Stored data
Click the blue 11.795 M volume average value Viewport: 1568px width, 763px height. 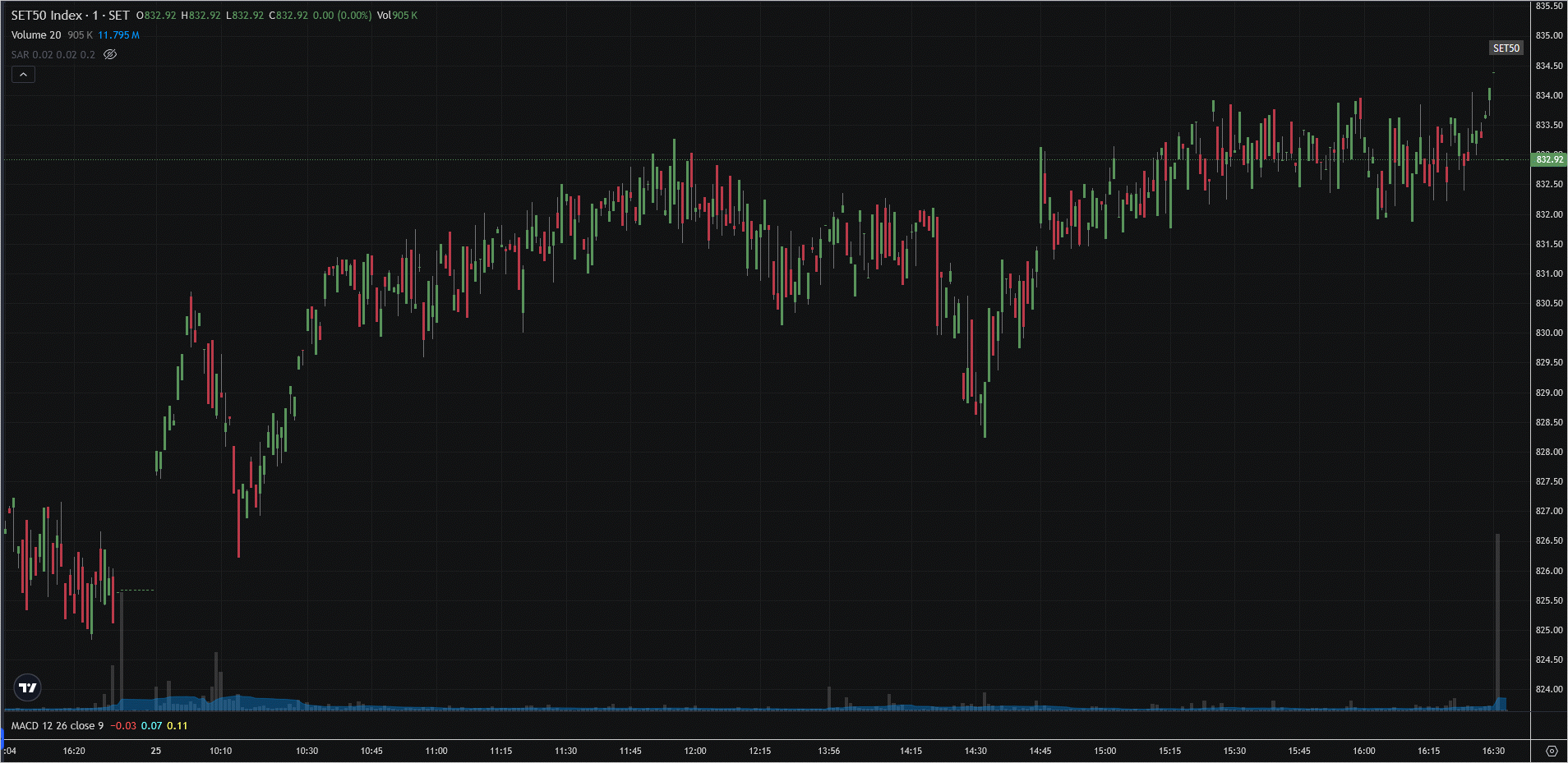118,35
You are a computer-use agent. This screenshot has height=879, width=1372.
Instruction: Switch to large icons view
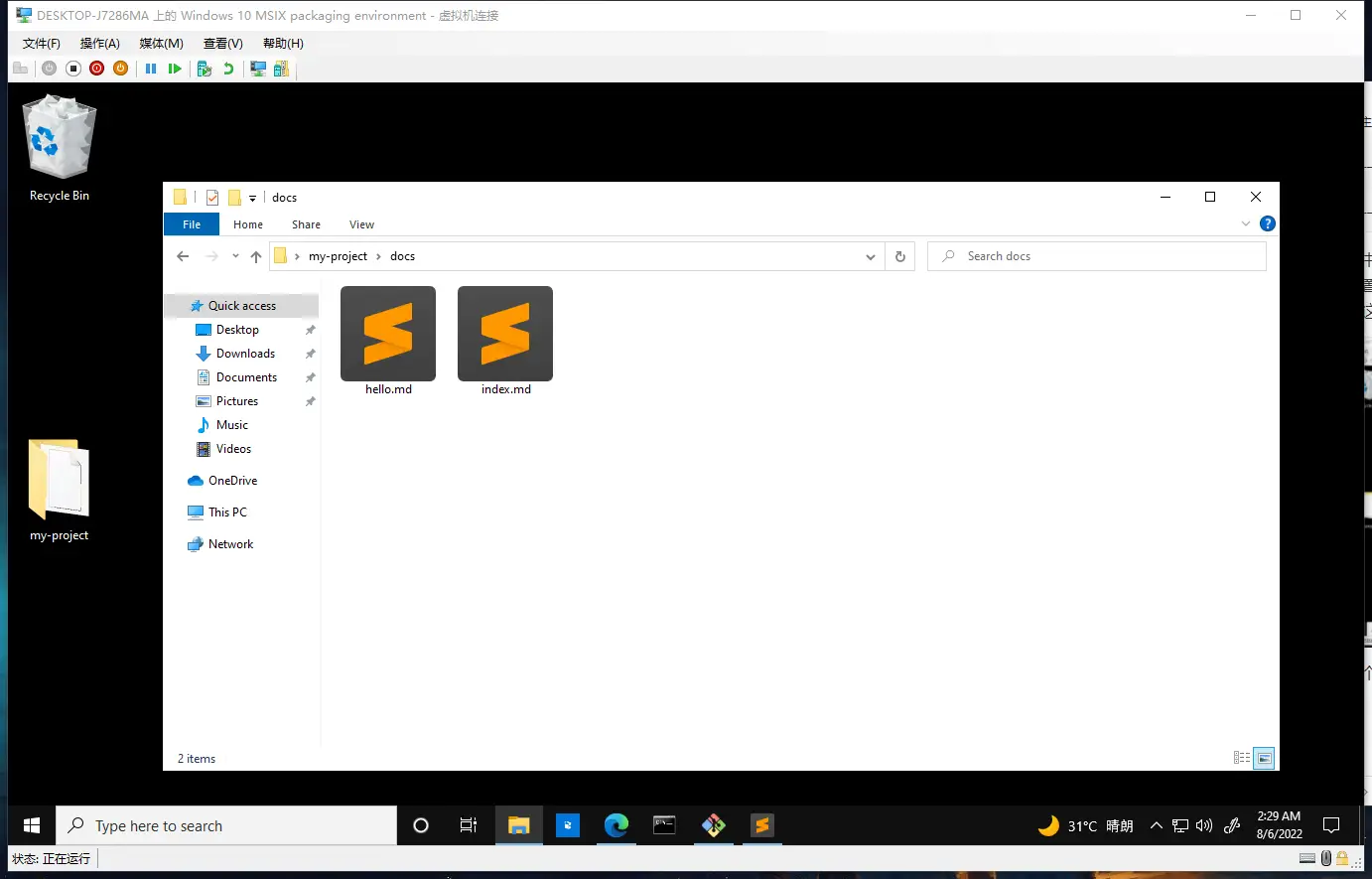[x=1264, y=758]
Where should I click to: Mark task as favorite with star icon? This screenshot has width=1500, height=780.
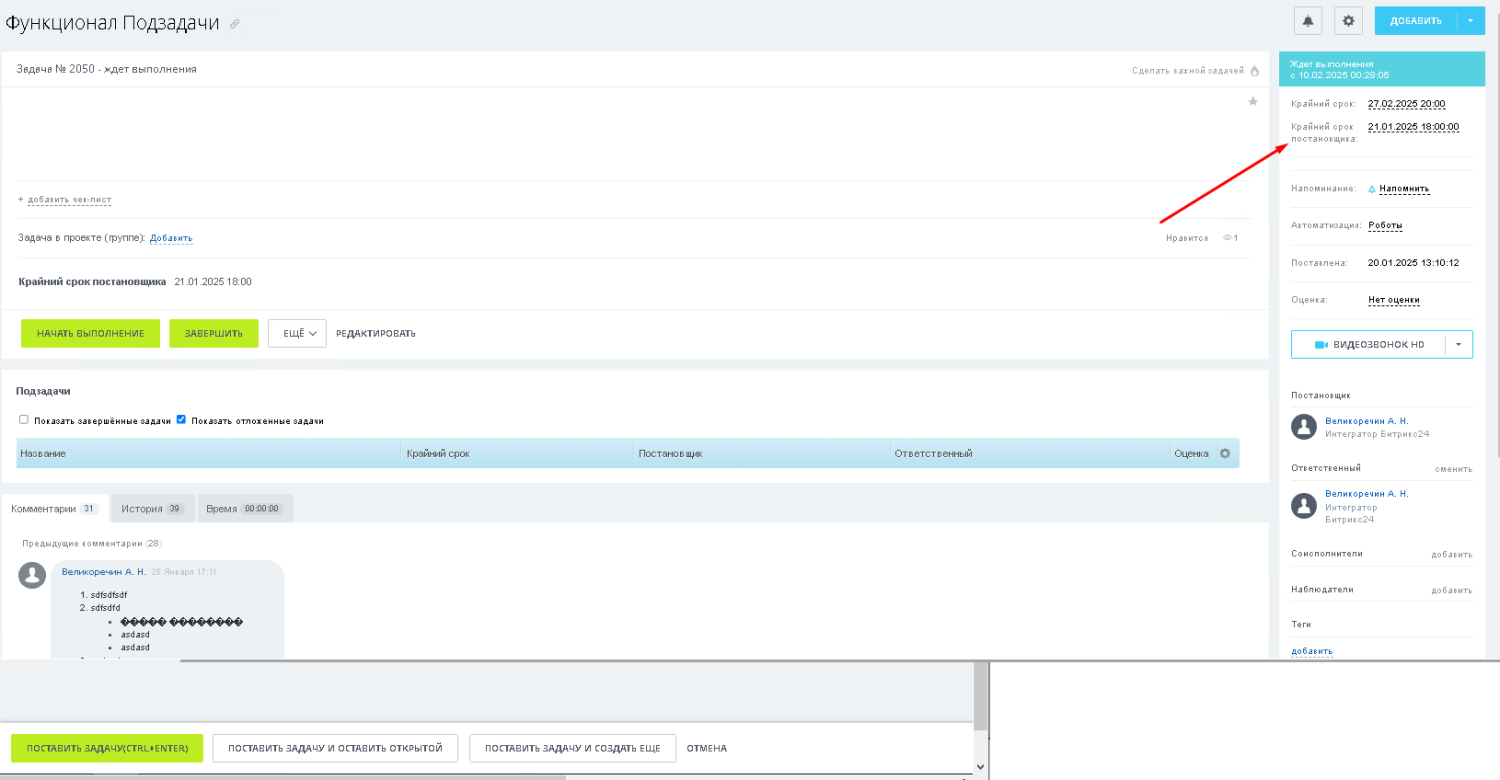click(1252, 101)
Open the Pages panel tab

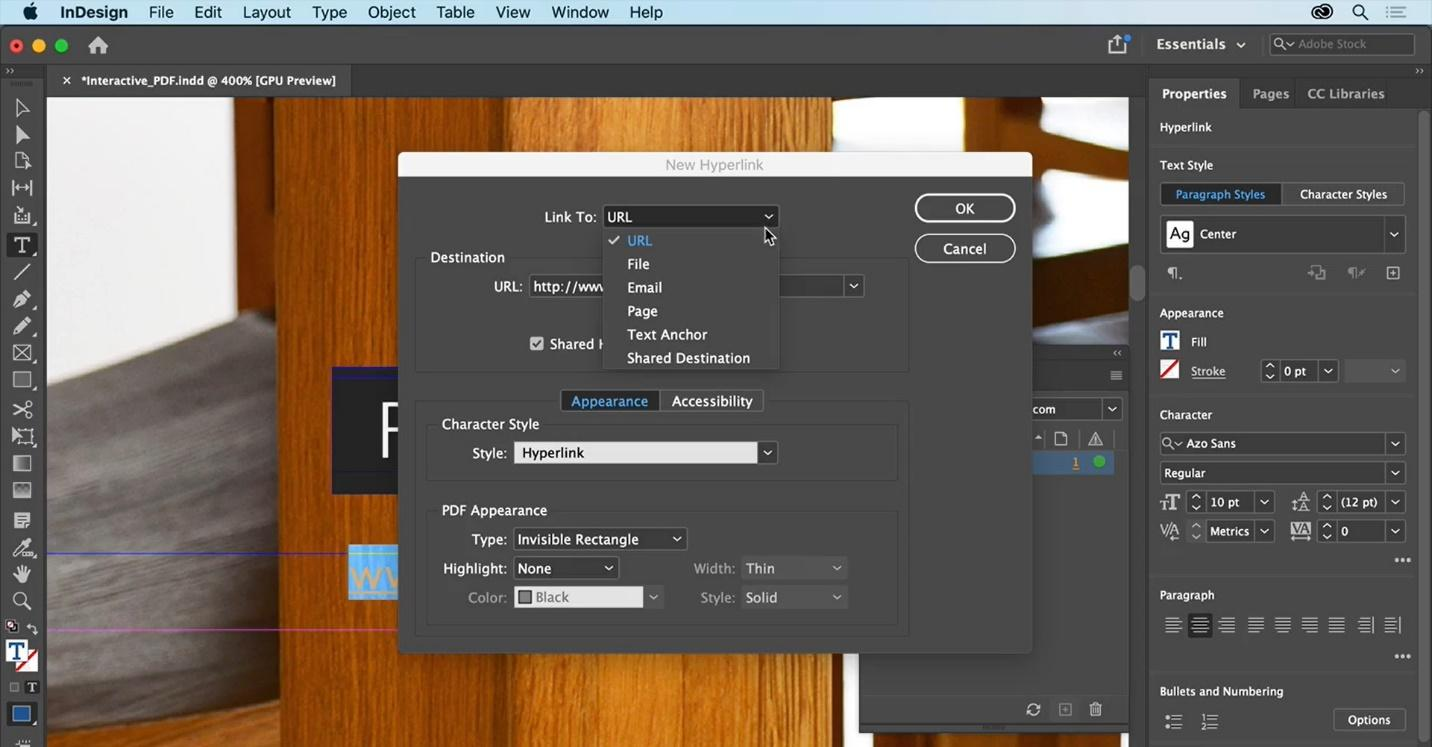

Activity
Return the line containing "Where should I" and every line after it through the end of the records above, exactly and nothing else, but not the pictures.

Task response
Where should I click to: Mark task as favorite with star icon? This screenshot has width=1500, height=780.
click(1252, 101)
Open the Pages panel tab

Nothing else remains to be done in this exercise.